- Born: Gamil Abu Bakr Ratib August 18, 1926 Cairo, Kingdom of Egypt
- Died: September 19, 2018 (aged 92) Cairo, Egypt
- Education: University of France
- Occupation: Actor
- Years active: 1947–2018
- Notable work: Lawrence of Arabia, Whom Should We Shoot?

= Gamil Ratib =

Egyptian French actor

Gamil Abu Bakr Ratib (جميل أبو بكر راتب; 18 August 1926 – 19 September 2018) was an Egyptian and French actor. He appeared in television and film productions and briefly in theater over a 65-year career. He was known for numerous villainous roles and his appearance in the English-language epic historical drama film Lawrence of Arabia.

==Biography==
Born in 1926 in Cairo to an Egyptian family known of their love for arts, Ratib was sent to study arts in Paris. His love of performance came from French theatre, which he studied at the University of France, before making his film debut in 1945. He was a much-awarded actor in both his native Egypt and in France, having worked in both countries, including being given the Legion of Honour. In France, Ratib married a French woman and was given French citizenship.

==Filmography==

- 1947: The Lovers of Pont Saint Jean as Un jeune homme au bal (uncredited)
- 1956: Trapeze as Stefan
- 1957: O.S.S. 117 n'est pas mort
- 1957: L'Aventurière des Champs-Élysées as Christian Forestier
- 1961: Deuxième Bureau contre terroristes as Igorian
- 1962: Lawrence of Arabia (by David Lean) as Majid
- 1964: Shadow of Evil as Akhom
- 1964: Male Companion as Le maharadjah (uncredited)
- 1967: To Commit a Murder as Belloum
- 1967: Réseau secret as Ben Salem
- 1968: The Young Wolves as Prince Linzani
- 1973: L'Alphomega (TV Series, by Lazare Iglesis) as Prince Raheem Abdel Rasheem
- 1975: Al kaddab
- 1975: Ala mn notlik Al-Rosas -as Rushdy
- 1978: El-Soud ela al-hawia as Edmund
- 1978: Roadless Traveller
- 1979: Ualla azae lel sayedat -as Tarek
- 1979: Chafika et Metwal (by Aly Badrakhan) as Afandina
- 1980: Shaaban Taht El-Sifr as Abdel Gawad
- 1982: L'Étoile du Nord as Nemrod Lobetoum
- 1983: Hob Fi El-Zinzana as Sharnoubi
- 1984: Al-La'na as Helmy
- 1985: El Terella
- 1985: Genius Number Five
- 1985: Adieu Bonaparte (وداعا بونابرت, Wadaan Bonabart) (by Youssef Chahine) as Barthélémy
- 1985: Ali Bey Mazhar Wal 40 Haramy as Sarhan
- 1985: El-Keif as Selim El-Bahz
- 1985: Sanawat al khatar
- 1986: The Innocent as Dr. Ali Khalefa
- 1986: Al-Bidaya
- 1986: Alaqzam Kademon
- 1987: Kaher el-zaman as Dr. Halim
- 1988: Al-Darga Al-Thalitha (by Sherif Arafa)

◆ ◆ ◆ ◆

• **Task goal**
Update the Gamil Ratib article between "- 1947: The" and "Le maharadjah (uncredited)", inclusive, so that "Stefan" becomes "Stephan". The material after this point has nothing to do with the Gamil Ratib article.

• **Information supplied**
◆ ◆ ◆ ◆

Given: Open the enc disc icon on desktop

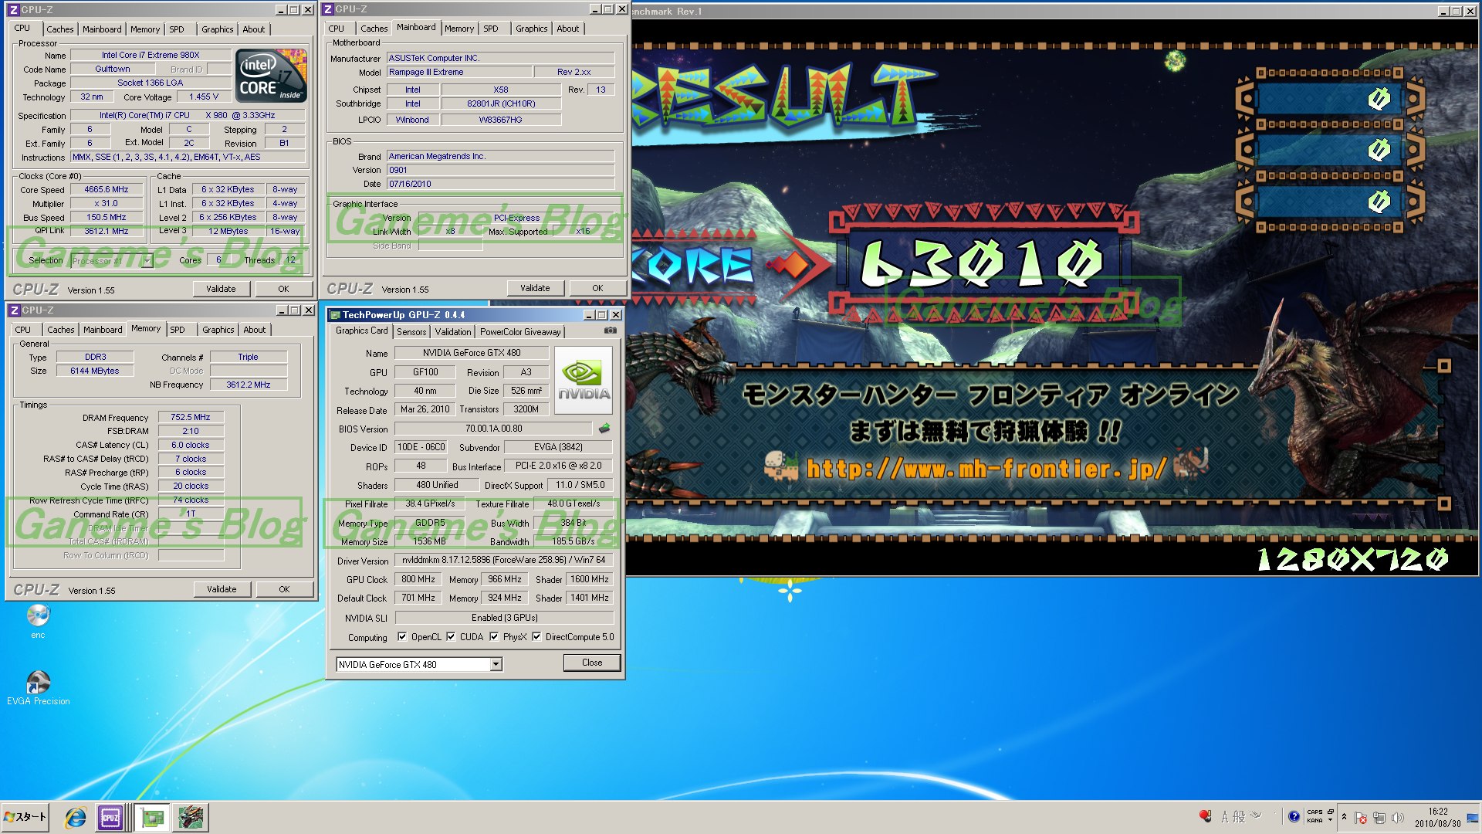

◆ ◆ ◆ ◆

• **Full solution**
- 1947: The Lovers of Pont Saint Jean as Un jeune homme au bal (uncredited)
- 1956: Trapeze as Stephan
- 1957: O.S.S. 117 n'est pas mort
- 1957: L'Aventurière des Champs-Élysées as Christian Forestier
- 1961: Deuxième Bureau contre terroristes as Igorian
- 1962: Lawrence of Arabia (by David Lean) as Majid
- 1964: Shadow of Evil as Akhom
- 1964: Male Companion as Le maharadjah (uncredited)